From solution notebook:

chunk_iter = pd.read_csv('loans_2007.csv', chunksize=3000, dtype=convert_col_dtypes, parse_dates=["issue_d", "earliest_cr_line", "last_pymnt_d", "last_credit_pull_d"])
mv_counts = {}
for chunk in chunk_iter:
    term_cleaned = chunk['term'].str.lstrip(" ").str.rstrip(" months")
    revol_cleaned = chunk['revol_util'].str.rstrip("%")
    chunk['term'] = pd.to_numeric(term_cleaned)
    chunk['revol_util'] = pd.to_numeric(revol_cleaned)
    float_cols = chunk.select_dtypes(include=['float'])
    for col in float_cols.columns:
        missing_values = len(chunk) - chunk[col].count()
        if col in mv_counts:
            mv_counts[col] = mv_counts[col] + missing_values
        else:
            mv_counts[col] = missing_values
mv_counts

Output:

{'member_id': 3,
 'loan_amnt': 3,
 'funded_amnt': 3,
 'funded_amnt_inv': 3,
 'installment': 3,
 'annual_inc': 7,
 'dti': 3,
 'delinq_2yrs': 32,
 'inq_last_6mths': 32,
 'open_acc': 32,
 'pub_rec': 32,
 'revol_bal': 3,
 'revol_util': 93,
 'total_acc': 32,
 'out_prncp': 3,
 'out_prncp_inv': 3,
 'total_pymnt': 3,
 'total_pymnt_inv': 3,
 'total_rec_prncp': 3,
 'total_rec_int': 3,
 'total_rec_late_fee': 3,
 'recoveries': 3,
 'collection_recovery_fee': 3,
 'last_pymnt_amnt': 3,
 'collections_12_mths_ex_med': 148,
 'policy_code': 3,
 'acc_now_delinq': 32,
 'chargeoff_within_12_mths': 148,
 'delinq_amnt': 32,
 'pub_rec_bankruptcies': 1368,
 'tax_liens': 108,
 'term': 3}
chunk_iter = pd.read_csv('loans_2007.csv', chunksize=3000, dtype=convert_col_dtypes, parse_dates=["issue_d", "earliest_cr_line", "last_pymnt_d", "last_credit_pull_d"])
mv_counts = {}
for chunk in chunk_iter:
    term_cleaned = chunk['term'].str.lstrip(" ").str.rstrip(" months")
    revol_cleaned = chunk['revol_util'].str.rstrip("%")
    chunk['term'] = pd.to_numeric(term_cleaned)
    chunk['revol_util'] = pd.to_numeric(revol_cleaned)
    chunk = chunk.dropna(how='all')
    float_cols = chunk.select_dtypes(include=['float'])
    for col in float_cols.columns:
        missing_values = len(chunk) - chunk[col].count()
        if col in mv_counts:
            mv_counts[col] = mv_counts[col] + missing_values
        else:
            mv_counts[col] = missing_values
mv_counts

Output (according to notebook):

{'member_id': 3,
 'loan_amnt': 3,
 'funded_amnt': 3,
 'funded_amnt_inv': 3,
 'installment': 3,
 'annual_inc': 7,
 'dti': 3,
 'delinq_2yrs': 32,
 'inq_last_6mths': 32,
 'open_acc': 32,
 'pub_rec': 32,
 'revol_bal': 3,
 'revol_util': 93,
 'total_acc': 32,
 'out_prncp': 3,
 'out_prncp_inv': 3,
 'total_pymnt': 3,
 'total_pymnt_inv': 3,
 'total_rec_prncp': 3,
 'total_rec_int': 3,
 'total_rec_late_fee': 3,
 'recoveries': 3,
 'collection_recovery_fee': 3,
 'last_pymnt_amnt': 3,
 'collections_12_mths_ex_med': 148,
 'policy_code': 3,
 'acc_now_delinq': 32,
 'chargeoff_within_12_mths': 148,
 'delinq_amnt': 32,
 'pub_rec_bankruptcies': 1368,
 'tax_liens': 108,
 'term': 3}

The only difference between both code blocks is chunk = chunk.dropna(how='all').
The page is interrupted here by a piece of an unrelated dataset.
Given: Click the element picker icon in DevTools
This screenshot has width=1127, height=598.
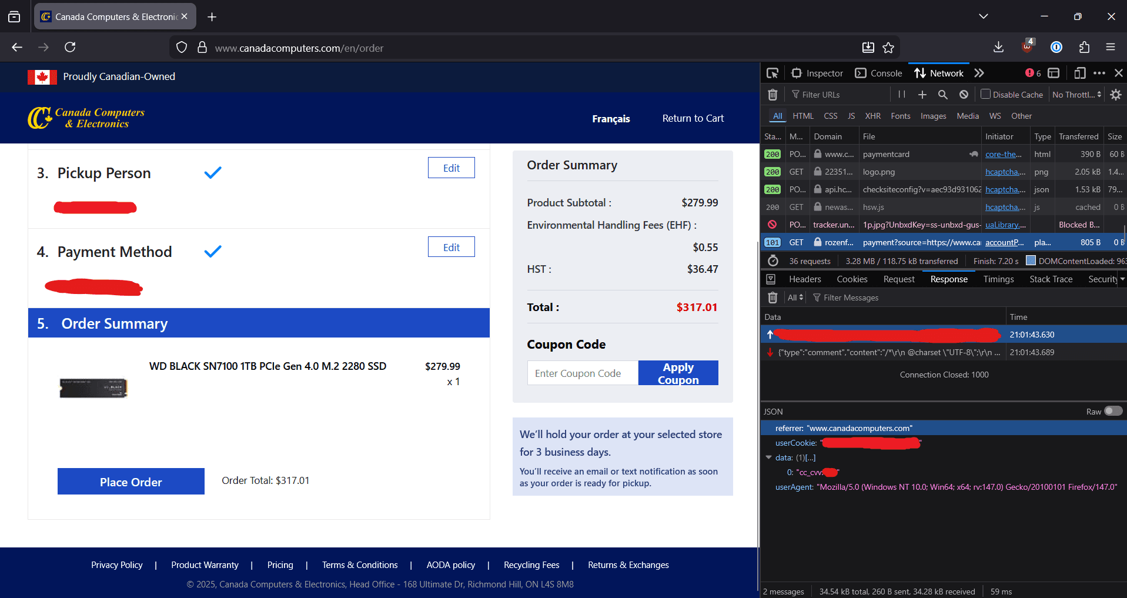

What is the point of this redundancy, and what is the point of chunk.dropna(how='all') if the output remains the same? Are we meant to drop all null values as data engineers?
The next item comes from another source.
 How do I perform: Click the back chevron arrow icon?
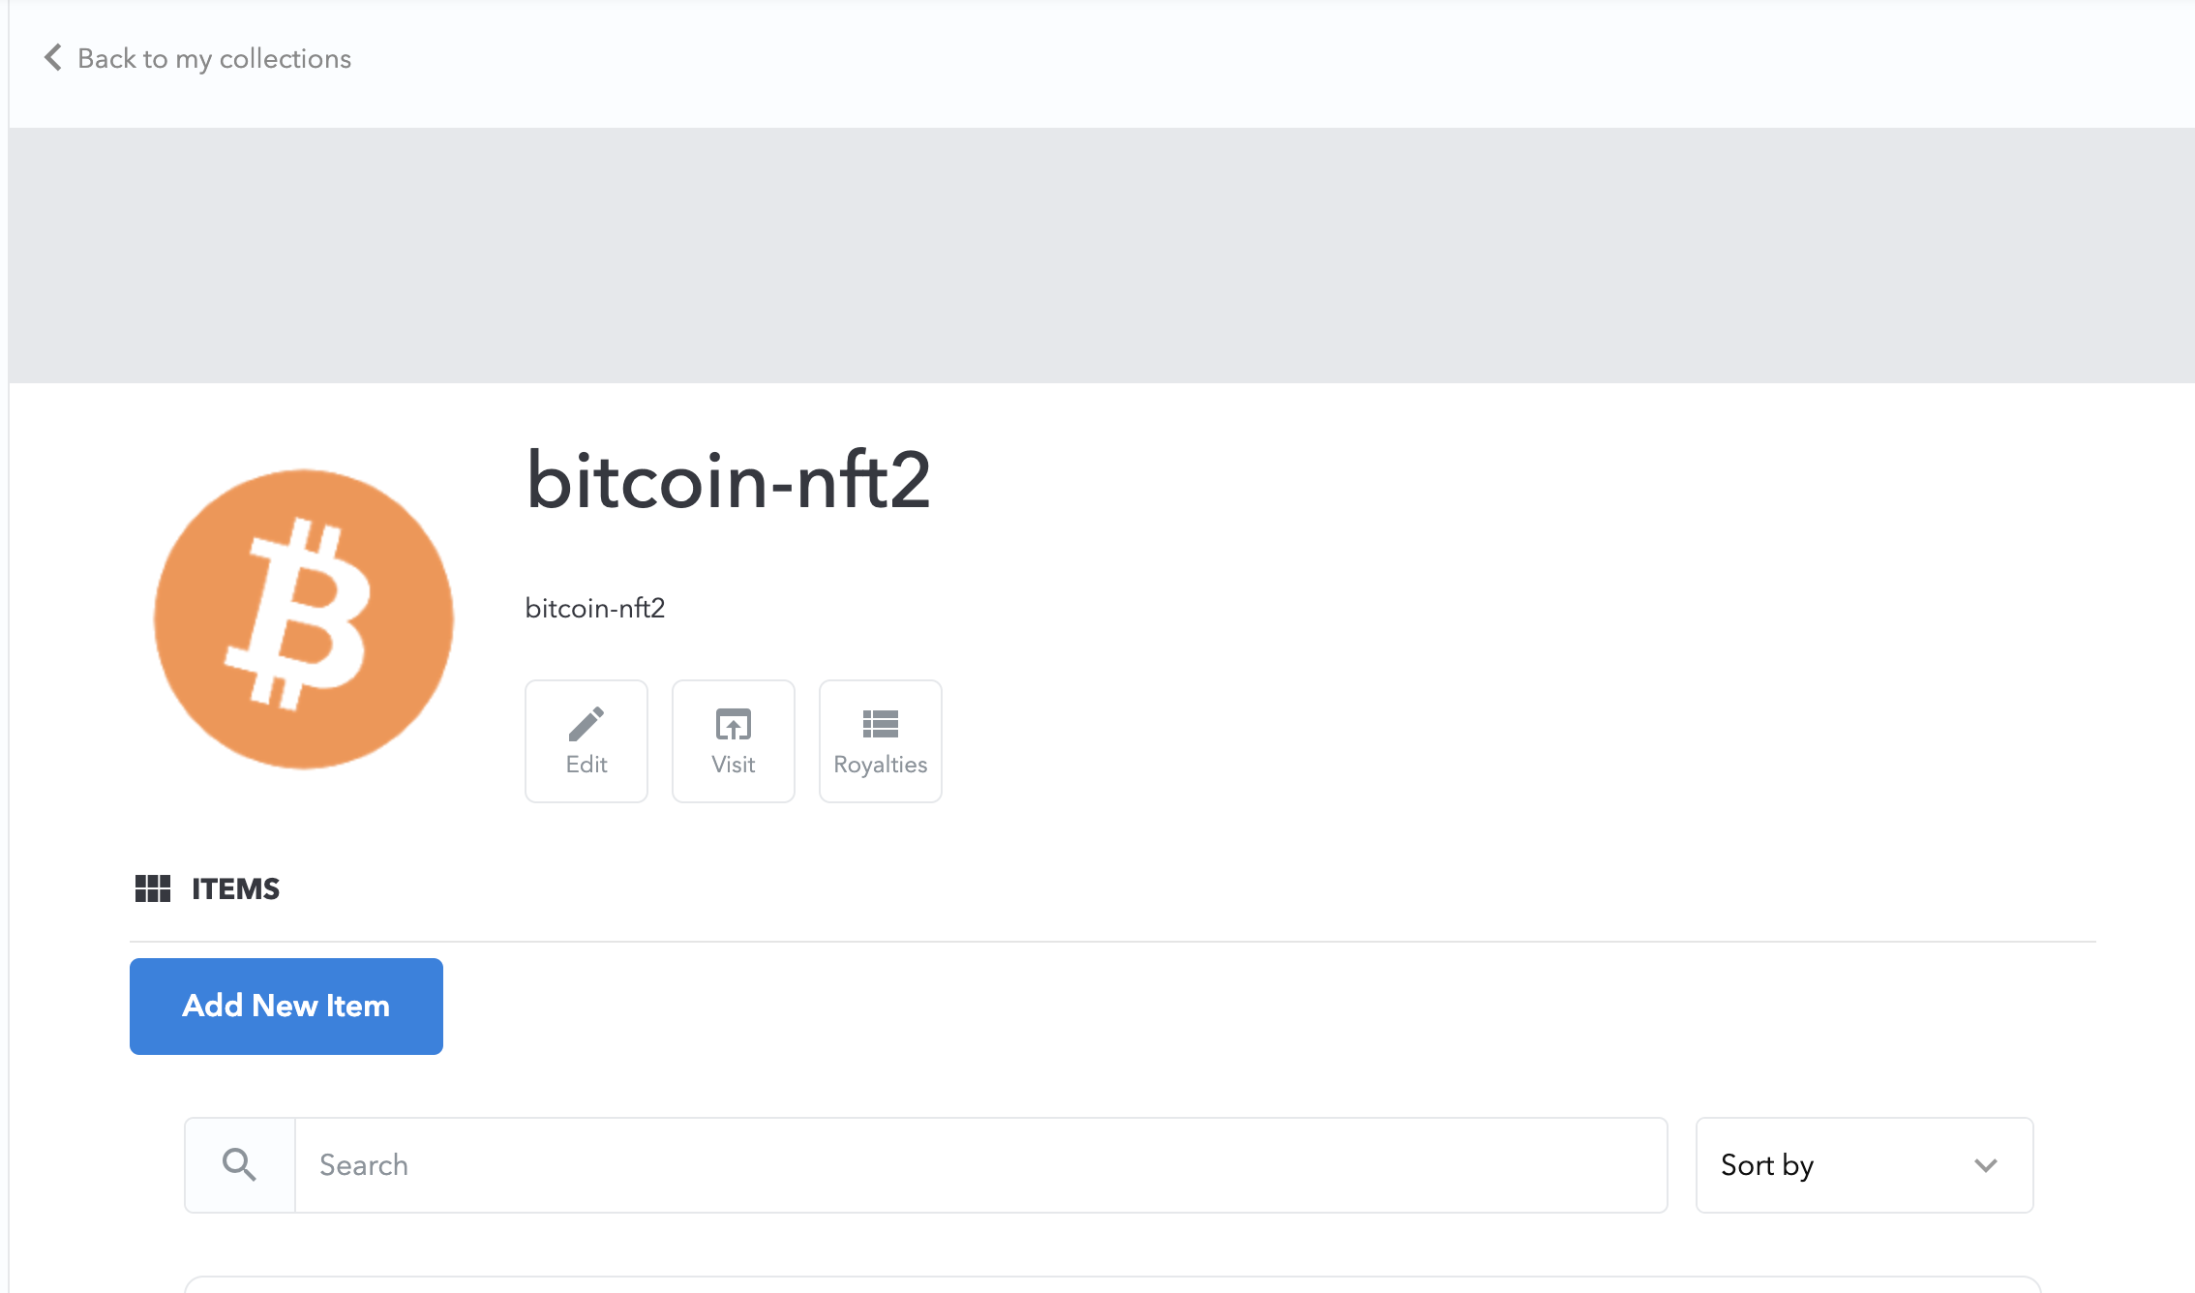pyautogui.click(x=53, y=58)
How should we proceed to identify float columns with/without missing data that we can switch to the integer type if all of the float columns have missing values and integer types can’t handle missing values (producing an error)?

Frankly, this is a really poor solution notebook. It’s not annotated or commented on properly like dataquest suggests we should do and it feel incomplete. Am i wrong for being critical? Maybe I’m just a poor student/learner.

Things like this annoy the ■■■■ out of me because it feels incomplete and I’m paying for it.